Matar, who earned an MD from Ain Shams University in 2000, enrolled in the masters program in journalism and mass communication at AUC, planning to work in the field of health communications. Shortly after enrolling, AUC began an MA program in biotechnology and Matar enrolled in that program as well. “The biotechnology program seemed like a great opportunity,” she said, “it was related to my undergraduate work, and has AUC’s standard of quality. If I continue to work in health communications, it is important that my knowledge of biotechnology remains current and this program ensures that I have those tools.”
“Medical research has increased in Egypt as pharmaceutical companies have increased their marketing in developing countries,” said Matar. “In many cases, medical patients are poor and illiterate and willing to take what their physician says for granted. Often patients are not empowered and do not understand their rights regarding research that is being conducted.”
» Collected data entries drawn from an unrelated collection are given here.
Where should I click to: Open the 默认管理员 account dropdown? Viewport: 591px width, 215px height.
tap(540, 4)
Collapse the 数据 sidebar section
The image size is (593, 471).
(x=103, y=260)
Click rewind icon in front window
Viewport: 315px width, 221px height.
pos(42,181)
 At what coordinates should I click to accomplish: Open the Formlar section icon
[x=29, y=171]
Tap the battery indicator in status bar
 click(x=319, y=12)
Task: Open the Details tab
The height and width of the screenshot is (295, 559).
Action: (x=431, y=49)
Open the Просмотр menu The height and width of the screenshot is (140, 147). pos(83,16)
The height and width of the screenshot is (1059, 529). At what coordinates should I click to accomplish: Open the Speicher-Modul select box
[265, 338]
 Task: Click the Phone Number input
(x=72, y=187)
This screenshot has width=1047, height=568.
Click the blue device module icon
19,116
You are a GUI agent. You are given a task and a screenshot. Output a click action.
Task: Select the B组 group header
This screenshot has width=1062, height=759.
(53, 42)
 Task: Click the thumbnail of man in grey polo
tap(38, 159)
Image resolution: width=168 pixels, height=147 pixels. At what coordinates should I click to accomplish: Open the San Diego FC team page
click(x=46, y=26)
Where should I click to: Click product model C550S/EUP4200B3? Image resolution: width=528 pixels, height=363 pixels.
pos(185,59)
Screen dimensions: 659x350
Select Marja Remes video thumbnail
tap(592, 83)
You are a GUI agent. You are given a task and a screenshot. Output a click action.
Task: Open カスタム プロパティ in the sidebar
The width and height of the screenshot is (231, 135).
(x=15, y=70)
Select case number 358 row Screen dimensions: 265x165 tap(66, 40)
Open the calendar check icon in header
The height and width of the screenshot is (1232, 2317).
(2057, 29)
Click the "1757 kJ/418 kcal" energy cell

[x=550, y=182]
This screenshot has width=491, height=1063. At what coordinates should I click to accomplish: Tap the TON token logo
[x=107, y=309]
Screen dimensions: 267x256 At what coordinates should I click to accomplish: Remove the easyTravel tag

Matar’s research involves interviews with Internal Review Board (IRB) members in Egypt at the National Research Center, the National Cancer Institute, Ain Shams University Medical School and at other universities to inquire into their decision-making process as it relates to research rights and other challenges.
The Pillars of PRIM&R Memorial Fund Award provides awards to qualified applicants whose scholarship in the field of research ethics reflects PRIM&R's mission and core values. Recipients earn a stipend to continue their research and are invited to the organization’s conference to present their work.
Matar plans to use the stipend to continue her research in other parts of the Middle East such as Saudi Arabia, Lebanon and Qatar. She hopes that her work will identify obstacles to standard setting for pharmaceutical companies seeking to conduct research in Egypt and help IRBs position themselves to better protect the rights of patients.
“The field of research and bioethics is quite new to the Middle East and to AUC. Because of what is happening internationally and globally, there are many new technologies and research methods. It is important that all these new developments must also be subject to the basic tests of research ethics,” Matar concludes.